“I’m sure you misjudge the fair maiden—I think she’d have settled for a horse whipping,” Jonathan said drily.
“I don’t!” Derwent said with feeling. “I can’t think why you offered to help.”
“No, not like me, is it?” Jonathan agreed, deadpan. “I must have succumbed to this fever for worthiness.”
“Succumbed to a weakness for perfect proportions, more like,” Derwent said darkly, “and I’m not referring to the portico.”
“Ah, Perry, you do know how to wound one’s feelings,” Jonathan said, grinning. “But you must confess, she was very easy on the eye.”
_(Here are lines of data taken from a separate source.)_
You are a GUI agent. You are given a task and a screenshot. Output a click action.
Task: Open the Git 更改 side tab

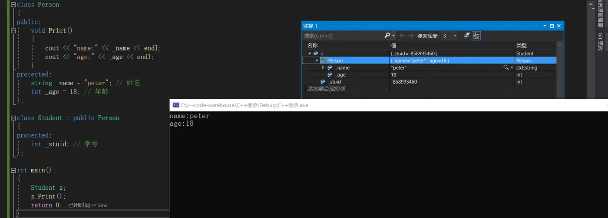click(600, 42)
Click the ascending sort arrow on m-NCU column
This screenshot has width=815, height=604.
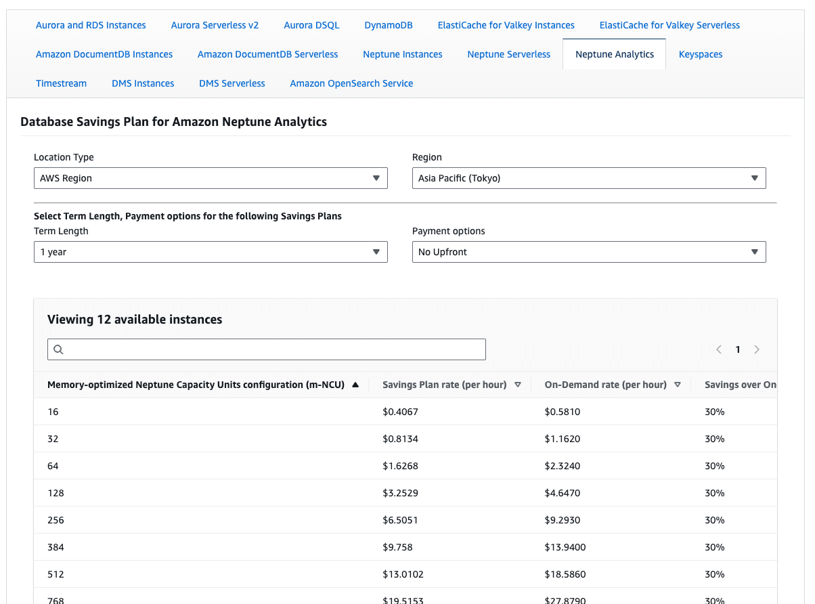pyautogui.click(x=355, y=384)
“And to think that, only two hours ago, you were telling me that you were going to give up women along with the tables.” Derwent sighed. “But I’ll wager you’ll get not that one past the bedroom door, Jono. These radical females are all the same—they only give their affections to ugly curates or longhaired poets who write execrable drivel.”
“No gentleman could possibly accept such a challenge.” Jonathan laughed. “So, what are your terms?”
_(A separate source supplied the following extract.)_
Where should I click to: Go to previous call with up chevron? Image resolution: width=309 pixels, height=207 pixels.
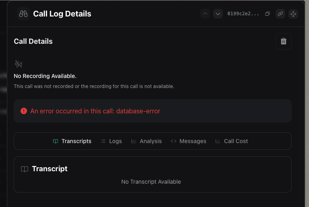coord(205,14)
“Triton against your chestnut stallion,” Lord Derwent said after a moment’s thought.
“Triton!” Jonathan’s dark brows rose. “I’d almost contemplate marrying the girl to get my hands on that horse before the Derby. Are you so certain of my failure?”
“Positive. I chased after a gal like that once. There I was, in the midst of telling her about my critical role in defeating old Boney and waiting for her to fall at my feet in admiration, and all she says is ‘Yes, but do you read the scriptures, Lord Derwent? Spiritual courage is so much more important than the physical kind, don’t you think?”’
“Poor Perry.” Jonathan sighed. “It must be a sad affliction to lack both good looks and natural charm—” He broke off, laughing as he ducked to evade a friendly blow from Derwent.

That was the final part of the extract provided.